EXERCISE INPUT below:
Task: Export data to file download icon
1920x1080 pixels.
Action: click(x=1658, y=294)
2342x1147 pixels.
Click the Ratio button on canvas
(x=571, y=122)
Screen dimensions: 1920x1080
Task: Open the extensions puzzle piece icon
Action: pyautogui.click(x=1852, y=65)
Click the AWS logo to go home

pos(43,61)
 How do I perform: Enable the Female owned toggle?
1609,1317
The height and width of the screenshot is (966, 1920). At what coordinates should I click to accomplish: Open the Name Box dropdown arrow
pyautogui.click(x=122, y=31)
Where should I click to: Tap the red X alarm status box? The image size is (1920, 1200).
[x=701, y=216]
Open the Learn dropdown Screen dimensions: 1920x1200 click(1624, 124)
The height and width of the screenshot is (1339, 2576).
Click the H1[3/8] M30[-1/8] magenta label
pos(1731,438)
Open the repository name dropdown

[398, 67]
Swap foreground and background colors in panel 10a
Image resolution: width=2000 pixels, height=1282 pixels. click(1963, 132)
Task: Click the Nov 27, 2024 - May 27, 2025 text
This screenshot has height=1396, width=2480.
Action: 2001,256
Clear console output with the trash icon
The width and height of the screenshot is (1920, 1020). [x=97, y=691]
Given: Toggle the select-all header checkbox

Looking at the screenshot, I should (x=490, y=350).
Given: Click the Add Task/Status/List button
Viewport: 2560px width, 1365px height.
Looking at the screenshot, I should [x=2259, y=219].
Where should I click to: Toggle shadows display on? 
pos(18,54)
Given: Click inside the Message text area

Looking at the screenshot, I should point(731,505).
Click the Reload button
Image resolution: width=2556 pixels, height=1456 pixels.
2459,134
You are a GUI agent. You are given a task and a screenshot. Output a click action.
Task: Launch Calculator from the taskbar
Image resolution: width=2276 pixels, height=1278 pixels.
End of EXERCISE INPUT.
§ **THE PROBLEM**: Each record above is to be given again without any change to its wording.

§ **EXPECTED ANSWER**:
Task: Export data to file download icon
1920x1080 pixels.
Action: click(x=1658, y=294)
2342x1147 pixels.
Click the Ratio button on canvas
(x=571, y=122)
Screen dimensions: 1920x1080
Task: Open the extensions puzzle piece icon
Action: pyautogui.click(x=1852, y=65)
Click the AWS logo to go home

pos(43,61)
 How do I perform: Enable the Female owned toggle?
1609,1317
The height and width of the screenshot is (966, 1920). At what coordinates should I click to accomplish: Open the Name Box dropdown arrow
pyautogui.click(x=122, y=31)
Where should I click to: Tap the red X alarm status box? The image size is (1920, 1200).
[x=701, y=216]
Open the Learn dropdown Screen dimensions: 1920x1200 click(1624, 124)
The height and width of the screenshot is (1339, 2576).
Click the H1[3/8] M30[-1/8] magenta label
pos(1731,438)
Open the repository name dropdown

[398, 67]
Swap foreground and background colors in panel 10a
Image resolution: width=2000 pixels, height=1282 pixels. click(1963, 132)
Task: Click the Nov 27, 2024 - May 27, 2025 text
This screenshot has height=1396, width=2480.
Action: 2001,256
Clear console output with the trash icon
The width and height of the screenshot is (1920, 1020). [x=97, y=691]
Given: Toggle the select-all header checkbox

Looking at the screenshot, I should (x=490, y=350).
Given: Click the Add Task/Status/List button
Viewport: 2560px width, 1365px height.
Looking at the screenshot, I should [x=2259, y=219].
Where should I click to: Toggle shadows display on? 
pos(18,54)
Given: Click inside the Message text area

Looking at the screenshot, I should point(731,505).
Click the Reload button
Image resolution: width=2556 pixels, height=1456 pixels.
2459,134
You are a GUI agent. You are given a task and a screenshot. Output a click action.
Task: Launch Calculator from the taskbar
Image resolution: width=2276 pixels, height=1278 pixels.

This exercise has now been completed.